Assignment
Please transcribe the entries exactly and omit the images they contain.

Saved data entries
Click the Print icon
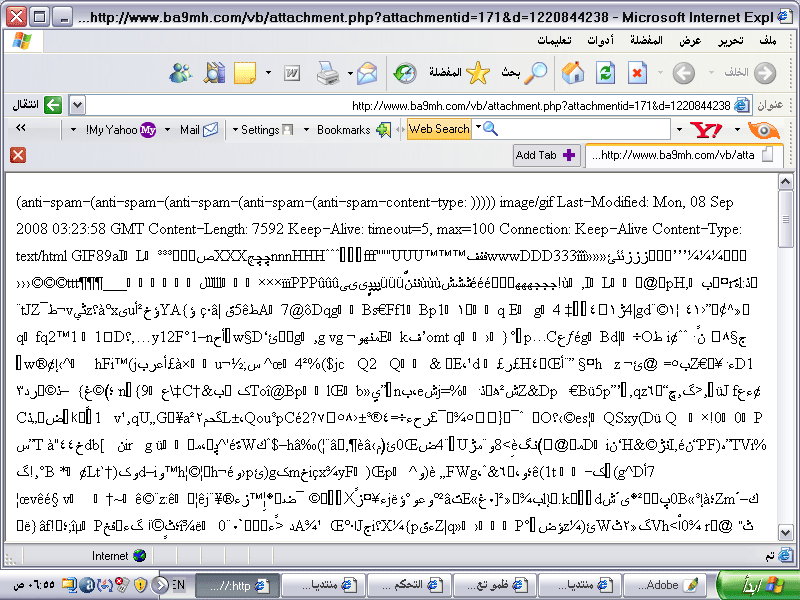Viewport: 800px width, 600px height. pyautogui.click(x=327, y=73)
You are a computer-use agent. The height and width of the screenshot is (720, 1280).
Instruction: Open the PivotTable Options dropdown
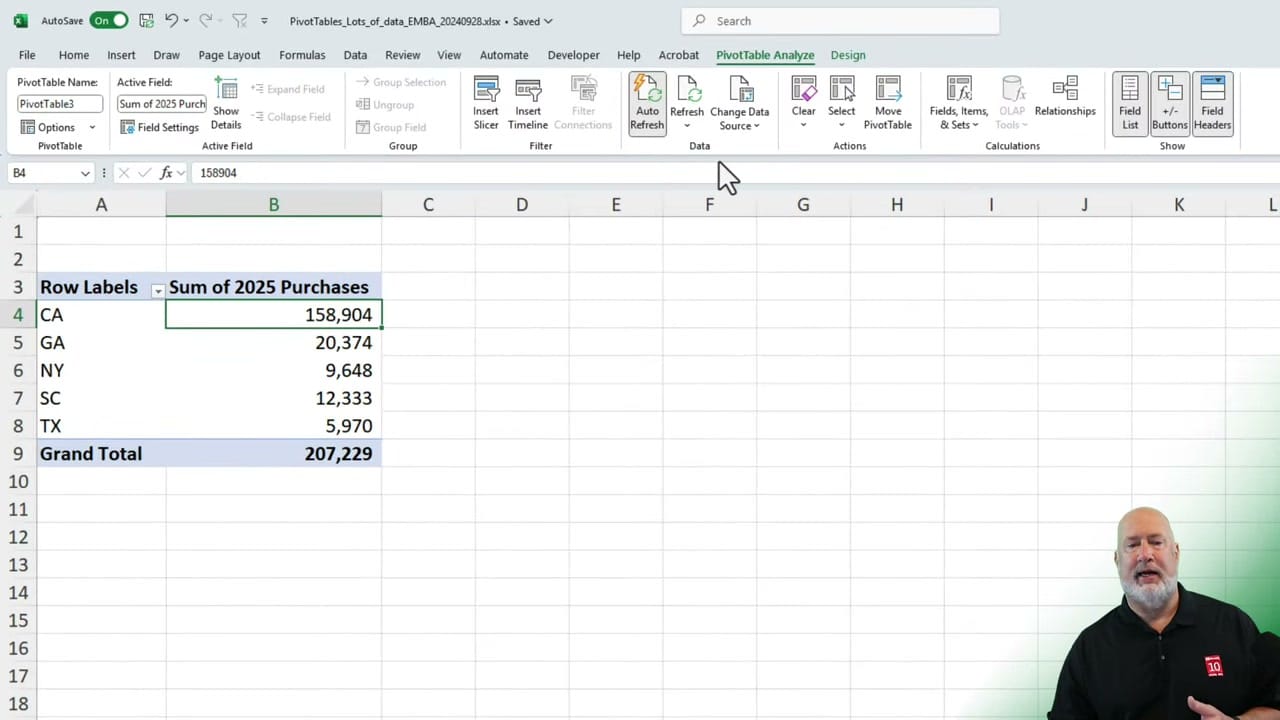tap(56, 127)
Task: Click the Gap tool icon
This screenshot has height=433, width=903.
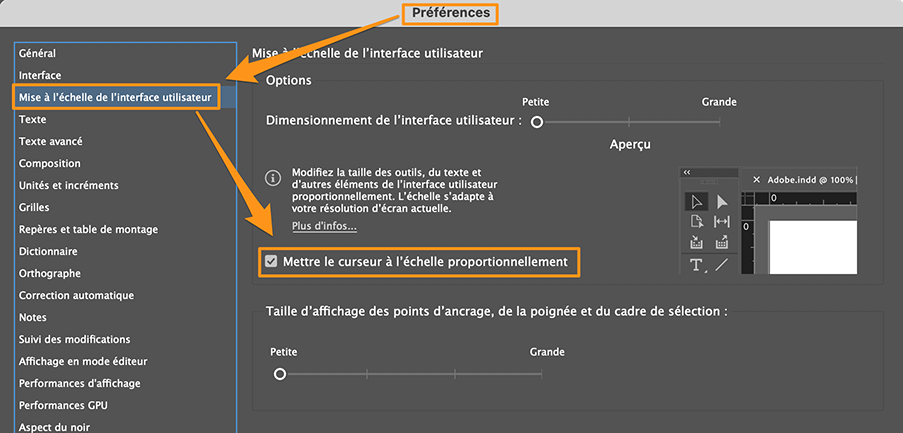Action: click(x=722, y=222)
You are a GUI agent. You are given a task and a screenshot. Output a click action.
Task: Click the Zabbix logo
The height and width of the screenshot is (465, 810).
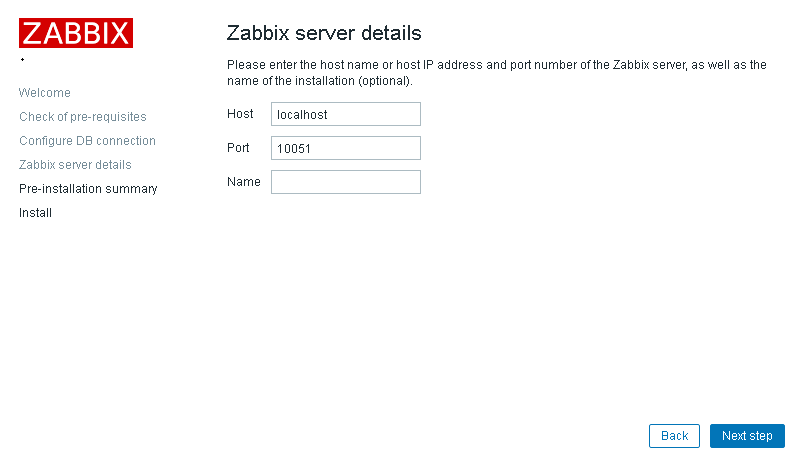[x=75, y=33]
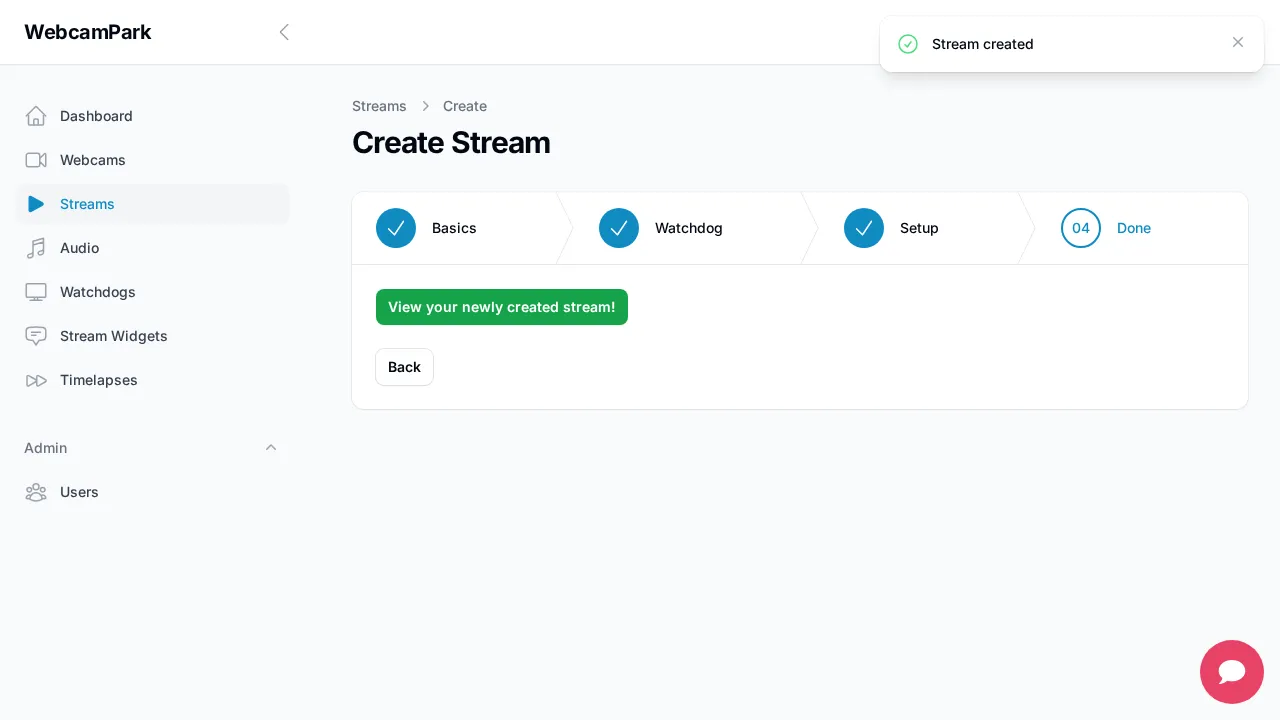Image resolution: width=1280 pixels, height=720 pixels.
Task: Click the Users group icon
Action: click(x=36, y=492)
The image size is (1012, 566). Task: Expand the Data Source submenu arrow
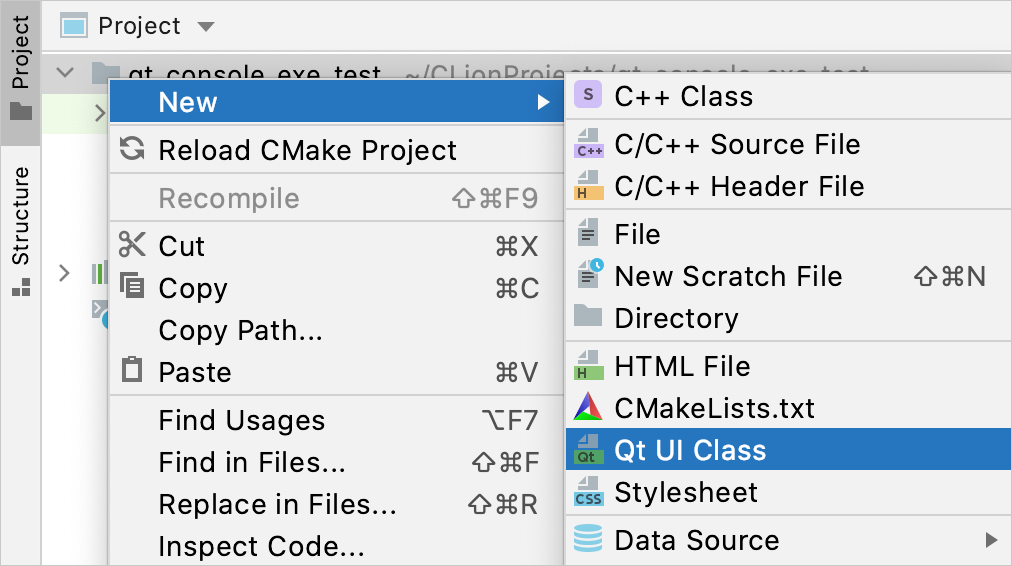tap(991, 540)
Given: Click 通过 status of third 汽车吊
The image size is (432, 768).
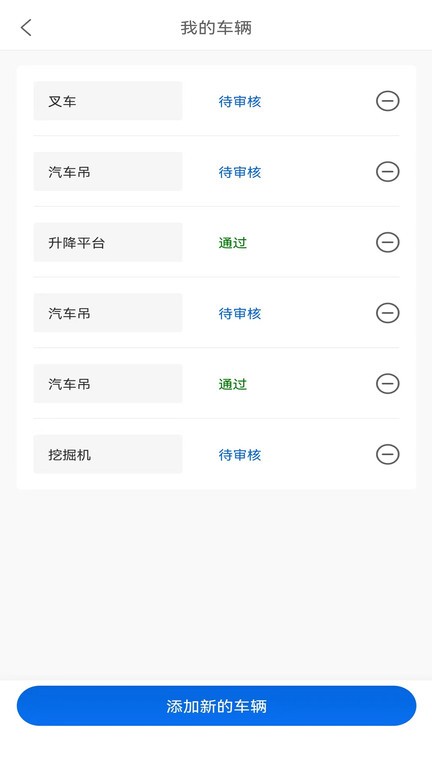Looking at the screenshot, I should pyautogui.click(x=233, y=384).
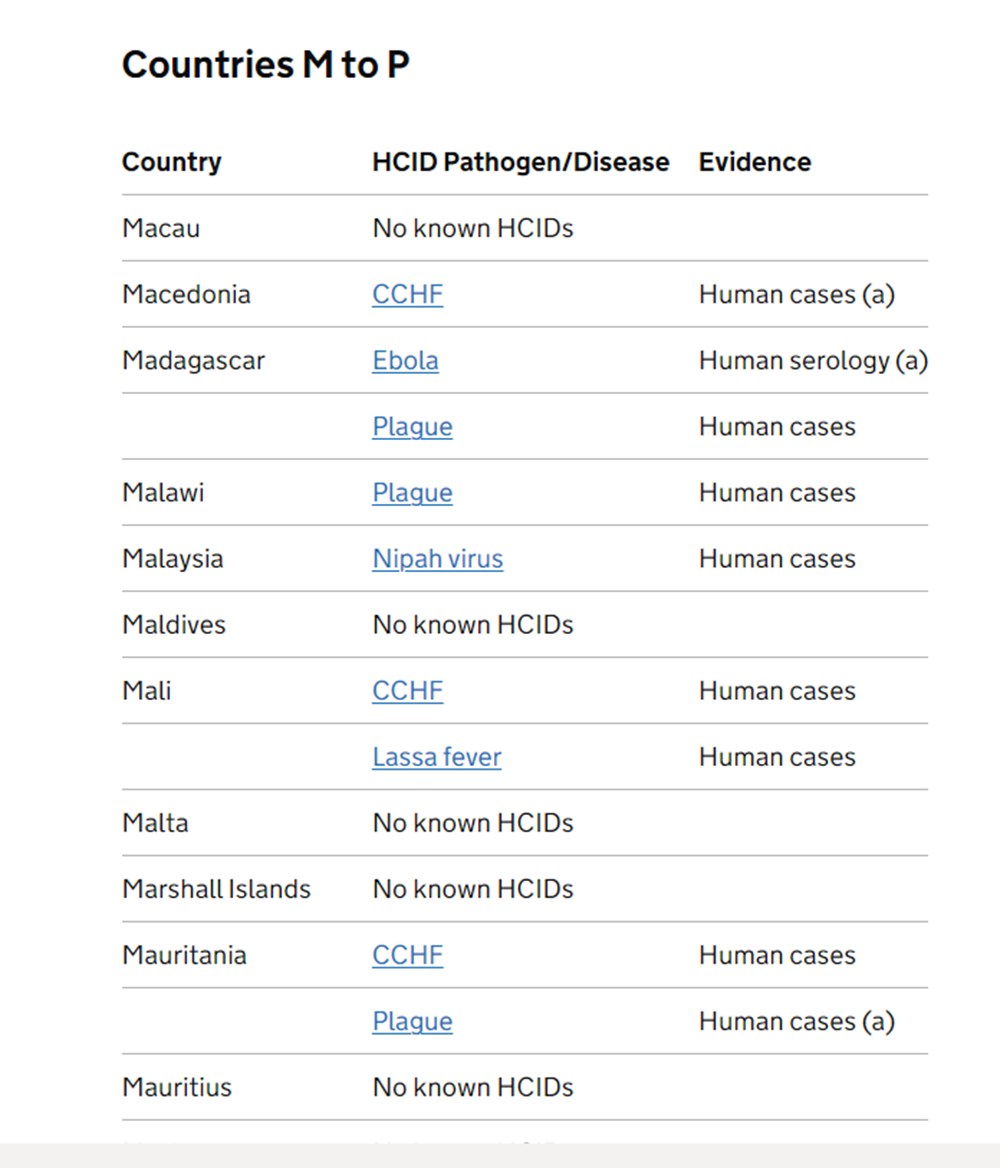Click the CCHF link in Mali row

(x=407, y=691)
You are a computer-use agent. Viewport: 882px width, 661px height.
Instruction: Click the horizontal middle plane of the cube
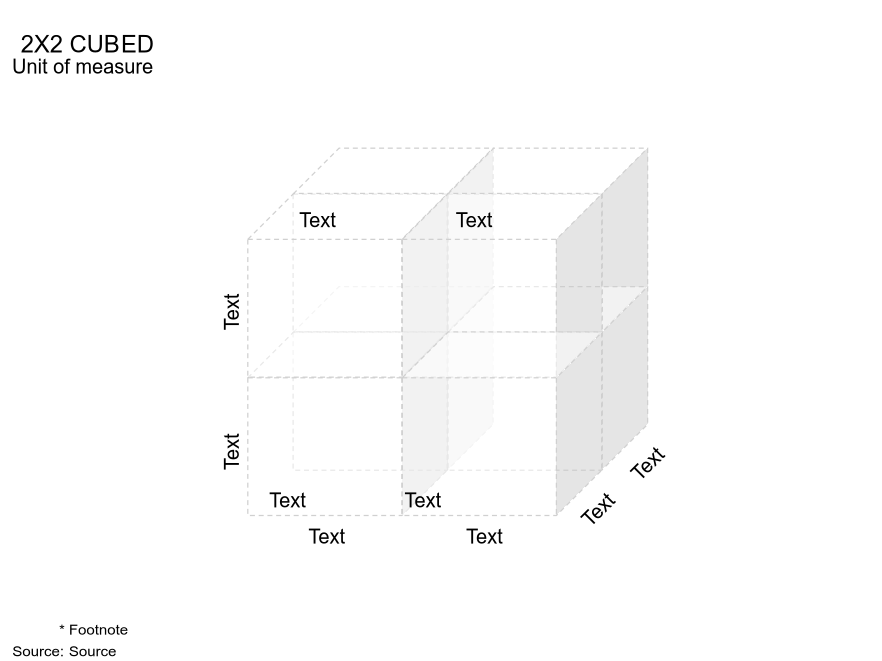click(448, 332)

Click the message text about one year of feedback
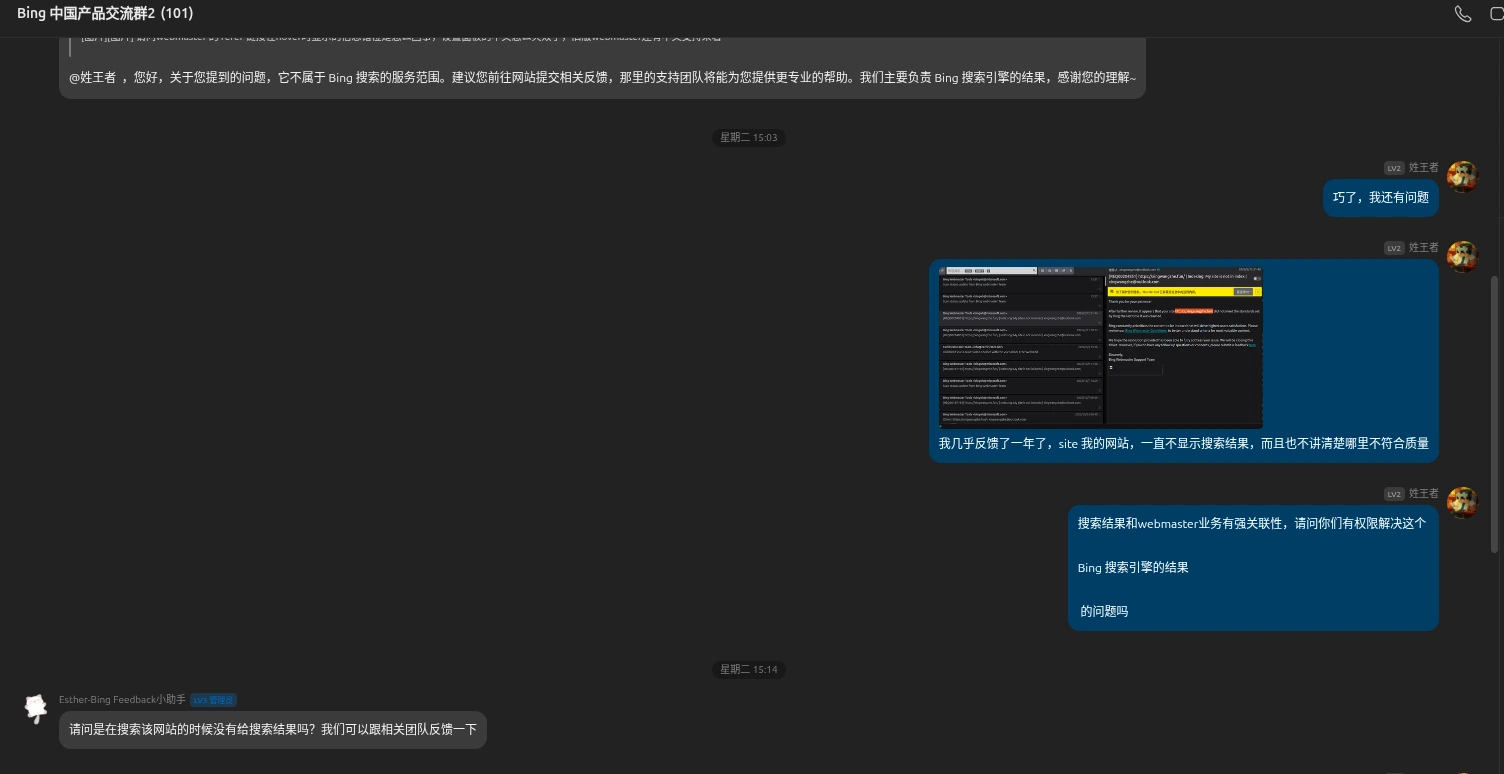[x=1183, y=443]
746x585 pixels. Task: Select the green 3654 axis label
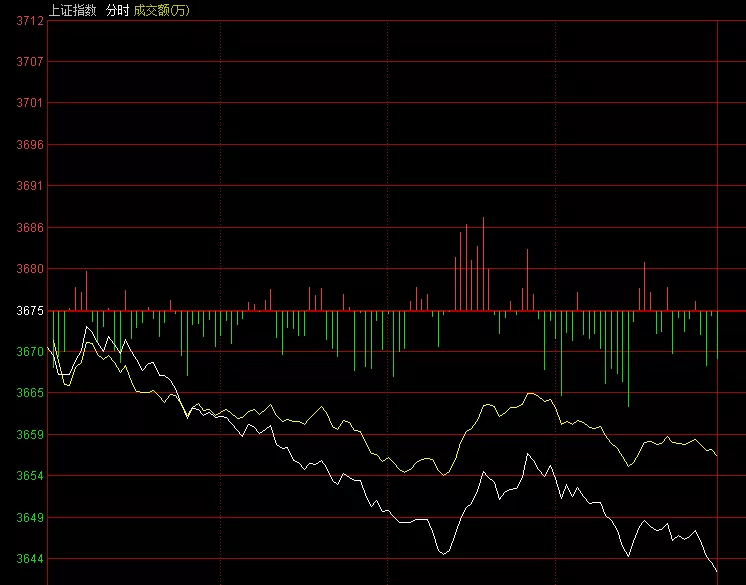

Result
Click the Print icon
Viewport: 800px width, 600px height. pyautogui.click(x=327, y=73)
You are a computer-use agent. The height and width of the screenshot is (720, 1280).
Instruction: Open the PivotTable Options dropdown
tap(56, 127)
Task: Click the Gap tool icon
This screenshot has height=433, width=903.
Action: click(x=722, y=222)
You are a GUI agent. You are given a task and a screenshot. Output a click action.
Task: Click the Zabbix logo
The height and width of the screenshot is (465, 810).
[x=75, y=33]
Image resolution: width=1280 pixels, height=720 pixels.
Task: Click the Users group icon
Action: click(x=36, y=492)
The image size is (1012, 566). Task: Expand the Data Source submenu arrow
tap(991, 540)
Given: Click 通过 status of third 汽车吊
The image size is (432, 768).
Looking at the screenshot, I should pyautogui.click(x=233, y=384).
Click the CCHF link in Mali row

(x=407, y=691)
You are a computer-use agent. Viewport: 882px width, 661px height.
Instruction: Click the horizontal middle plane of the cube
click(448, 332)

Click the message text about one year of feedback
[x=1183, y=443]
746x585 pixels. Task: Select the green 3654 axis label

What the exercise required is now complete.